- **What you need to do**:
Lines that include the string "blue" are the ones to copy from the entries below.
** Information given follows **
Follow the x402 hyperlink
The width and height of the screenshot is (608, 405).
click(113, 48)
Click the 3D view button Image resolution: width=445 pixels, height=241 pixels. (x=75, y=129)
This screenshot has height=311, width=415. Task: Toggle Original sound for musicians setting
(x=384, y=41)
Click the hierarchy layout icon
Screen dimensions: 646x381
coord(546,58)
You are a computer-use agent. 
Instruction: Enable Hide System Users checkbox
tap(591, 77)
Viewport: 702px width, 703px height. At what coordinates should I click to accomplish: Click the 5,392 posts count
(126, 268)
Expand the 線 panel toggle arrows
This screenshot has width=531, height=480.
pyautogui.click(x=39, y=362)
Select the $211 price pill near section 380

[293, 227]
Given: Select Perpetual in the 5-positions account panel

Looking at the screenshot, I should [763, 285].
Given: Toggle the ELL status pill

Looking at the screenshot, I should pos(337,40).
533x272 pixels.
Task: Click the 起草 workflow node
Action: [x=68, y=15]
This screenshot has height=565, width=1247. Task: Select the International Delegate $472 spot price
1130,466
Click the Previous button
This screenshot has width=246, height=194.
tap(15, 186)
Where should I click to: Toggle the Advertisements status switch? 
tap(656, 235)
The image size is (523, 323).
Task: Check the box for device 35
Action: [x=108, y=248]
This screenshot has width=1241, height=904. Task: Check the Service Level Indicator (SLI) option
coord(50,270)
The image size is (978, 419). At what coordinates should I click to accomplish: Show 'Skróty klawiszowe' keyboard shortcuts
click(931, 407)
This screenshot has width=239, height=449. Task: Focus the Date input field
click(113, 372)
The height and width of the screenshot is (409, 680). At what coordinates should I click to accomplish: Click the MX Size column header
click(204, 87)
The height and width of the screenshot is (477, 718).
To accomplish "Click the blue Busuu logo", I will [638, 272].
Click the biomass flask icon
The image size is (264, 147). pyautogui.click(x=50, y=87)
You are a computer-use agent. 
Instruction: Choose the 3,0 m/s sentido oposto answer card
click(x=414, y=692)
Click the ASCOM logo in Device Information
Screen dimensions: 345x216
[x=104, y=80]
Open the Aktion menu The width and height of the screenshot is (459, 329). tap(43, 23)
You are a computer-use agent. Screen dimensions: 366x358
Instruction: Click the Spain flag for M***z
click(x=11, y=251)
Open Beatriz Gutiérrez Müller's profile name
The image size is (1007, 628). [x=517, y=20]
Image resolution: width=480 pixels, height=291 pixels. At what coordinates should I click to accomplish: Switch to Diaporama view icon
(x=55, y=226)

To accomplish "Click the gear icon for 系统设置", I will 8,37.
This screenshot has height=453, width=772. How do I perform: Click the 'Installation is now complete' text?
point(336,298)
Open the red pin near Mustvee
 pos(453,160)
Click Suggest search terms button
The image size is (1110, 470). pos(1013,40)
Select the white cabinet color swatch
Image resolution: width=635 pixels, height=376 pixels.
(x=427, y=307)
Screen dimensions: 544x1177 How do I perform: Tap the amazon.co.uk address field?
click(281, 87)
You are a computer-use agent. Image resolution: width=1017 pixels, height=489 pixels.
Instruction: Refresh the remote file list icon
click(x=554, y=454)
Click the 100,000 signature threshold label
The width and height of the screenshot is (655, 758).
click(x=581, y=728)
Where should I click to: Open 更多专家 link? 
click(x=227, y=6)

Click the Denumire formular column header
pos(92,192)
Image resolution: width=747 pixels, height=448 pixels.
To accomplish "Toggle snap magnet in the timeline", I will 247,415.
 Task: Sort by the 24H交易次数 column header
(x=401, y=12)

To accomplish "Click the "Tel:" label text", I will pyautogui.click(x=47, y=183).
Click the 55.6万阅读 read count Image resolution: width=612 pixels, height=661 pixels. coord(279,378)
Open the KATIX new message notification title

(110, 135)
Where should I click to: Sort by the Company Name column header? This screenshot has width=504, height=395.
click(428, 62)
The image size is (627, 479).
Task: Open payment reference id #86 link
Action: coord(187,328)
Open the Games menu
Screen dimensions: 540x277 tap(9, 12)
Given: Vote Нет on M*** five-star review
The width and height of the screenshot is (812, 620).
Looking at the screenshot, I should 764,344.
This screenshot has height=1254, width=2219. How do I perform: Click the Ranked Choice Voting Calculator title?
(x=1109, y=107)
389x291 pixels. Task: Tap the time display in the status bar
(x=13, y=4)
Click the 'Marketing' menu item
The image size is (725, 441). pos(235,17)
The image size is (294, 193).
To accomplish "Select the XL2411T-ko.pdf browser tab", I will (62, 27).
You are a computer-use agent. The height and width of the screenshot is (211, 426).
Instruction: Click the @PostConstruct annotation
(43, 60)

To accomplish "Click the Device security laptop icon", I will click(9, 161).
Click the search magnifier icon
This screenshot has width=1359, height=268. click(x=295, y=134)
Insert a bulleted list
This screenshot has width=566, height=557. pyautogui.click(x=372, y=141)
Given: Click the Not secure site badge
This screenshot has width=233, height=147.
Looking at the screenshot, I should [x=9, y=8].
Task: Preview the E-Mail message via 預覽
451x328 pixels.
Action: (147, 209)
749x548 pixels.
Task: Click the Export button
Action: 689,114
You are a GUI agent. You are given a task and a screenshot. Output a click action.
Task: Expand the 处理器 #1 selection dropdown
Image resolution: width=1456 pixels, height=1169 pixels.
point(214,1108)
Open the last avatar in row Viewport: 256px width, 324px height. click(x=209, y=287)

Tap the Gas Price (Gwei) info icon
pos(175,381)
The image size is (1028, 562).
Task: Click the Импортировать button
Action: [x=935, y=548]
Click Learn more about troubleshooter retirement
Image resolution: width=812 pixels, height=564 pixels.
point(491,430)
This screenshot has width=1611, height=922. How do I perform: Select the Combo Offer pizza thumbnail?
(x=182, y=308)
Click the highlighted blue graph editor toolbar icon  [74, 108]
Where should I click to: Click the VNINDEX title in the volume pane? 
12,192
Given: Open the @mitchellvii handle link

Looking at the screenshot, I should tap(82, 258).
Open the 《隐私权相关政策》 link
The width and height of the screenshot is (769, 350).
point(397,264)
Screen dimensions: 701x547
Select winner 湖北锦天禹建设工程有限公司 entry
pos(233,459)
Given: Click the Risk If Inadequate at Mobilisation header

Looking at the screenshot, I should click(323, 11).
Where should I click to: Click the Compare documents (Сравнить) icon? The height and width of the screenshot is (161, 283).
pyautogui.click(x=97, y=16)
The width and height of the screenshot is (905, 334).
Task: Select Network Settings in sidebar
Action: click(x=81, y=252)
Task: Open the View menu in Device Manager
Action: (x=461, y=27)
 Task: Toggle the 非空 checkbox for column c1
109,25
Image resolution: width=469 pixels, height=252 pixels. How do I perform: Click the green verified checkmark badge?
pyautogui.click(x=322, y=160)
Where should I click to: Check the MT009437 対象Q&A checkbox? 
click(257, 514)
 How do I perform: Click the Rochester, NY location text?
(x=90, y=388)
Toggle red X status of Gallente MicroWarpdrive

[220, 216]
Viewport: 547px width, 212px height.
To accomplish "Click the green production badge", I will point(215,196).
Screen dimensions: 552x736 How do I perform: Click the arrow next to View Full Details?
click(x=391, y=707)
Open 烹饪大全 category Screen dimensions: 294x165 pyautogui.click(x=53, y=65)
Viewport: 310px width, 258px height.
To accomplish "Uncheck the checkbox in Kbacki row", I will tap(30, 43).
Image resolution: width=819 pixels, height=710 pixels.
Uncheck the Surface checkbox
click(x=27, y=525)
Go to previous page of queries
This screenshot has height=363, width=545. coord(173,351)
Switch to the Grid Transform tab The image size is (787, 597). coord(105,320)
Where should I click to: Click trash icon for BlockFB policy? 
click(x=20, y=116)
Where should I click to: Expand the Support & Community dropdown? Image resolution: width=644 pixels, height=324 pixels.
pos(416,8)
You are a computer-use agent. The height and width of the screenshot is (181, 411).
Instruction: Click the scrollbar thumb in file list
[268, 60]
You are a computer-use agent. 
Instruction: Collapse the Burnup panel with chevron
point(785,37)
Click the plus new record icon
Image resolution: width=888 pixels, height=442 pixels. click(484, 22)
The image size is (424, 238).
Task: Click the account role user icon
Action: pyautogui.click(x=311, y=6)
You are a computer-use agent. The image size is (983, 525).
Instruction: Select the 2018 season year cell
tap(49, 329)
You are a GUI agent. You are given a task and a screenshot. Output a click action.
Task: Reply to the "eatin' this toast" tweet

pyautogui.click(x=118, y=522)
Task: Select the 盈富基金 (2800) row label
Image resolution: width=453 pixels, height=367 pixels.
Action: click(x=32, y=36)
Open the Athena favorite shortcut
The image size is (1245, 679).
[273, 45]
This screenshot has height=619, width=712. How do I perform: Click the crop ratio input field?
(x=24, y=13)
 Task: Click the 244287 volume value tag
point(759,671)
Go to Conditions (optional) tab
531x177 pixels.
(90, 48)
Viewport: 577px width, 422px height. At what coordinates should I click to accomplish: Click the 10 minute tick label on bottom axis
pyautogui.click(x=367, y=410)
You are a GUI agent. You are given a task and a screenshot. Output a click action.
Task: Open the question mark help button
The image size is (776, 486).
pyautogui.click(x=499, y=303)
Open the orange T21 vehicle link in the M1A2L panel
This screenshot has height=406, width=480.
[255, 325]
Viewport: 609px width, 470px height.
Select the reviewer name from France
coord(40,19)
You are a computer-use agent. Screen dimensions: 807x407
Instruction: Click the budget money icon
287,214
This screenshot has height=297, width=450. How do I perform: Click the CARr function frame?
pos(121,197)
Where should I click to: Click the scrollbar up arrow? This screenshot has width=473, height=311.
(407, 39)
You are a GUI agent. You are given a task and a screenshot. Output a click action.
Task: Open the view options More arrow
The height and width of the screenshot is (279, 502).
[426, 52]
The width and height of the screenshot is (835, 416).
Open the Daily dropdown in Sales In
** End of Information given **
- **Written response**:
To accomplish "Click the blue Busuu logo", I will [638, 272].
Click the highlighted blue graph editor toolbar icon  [74, 108]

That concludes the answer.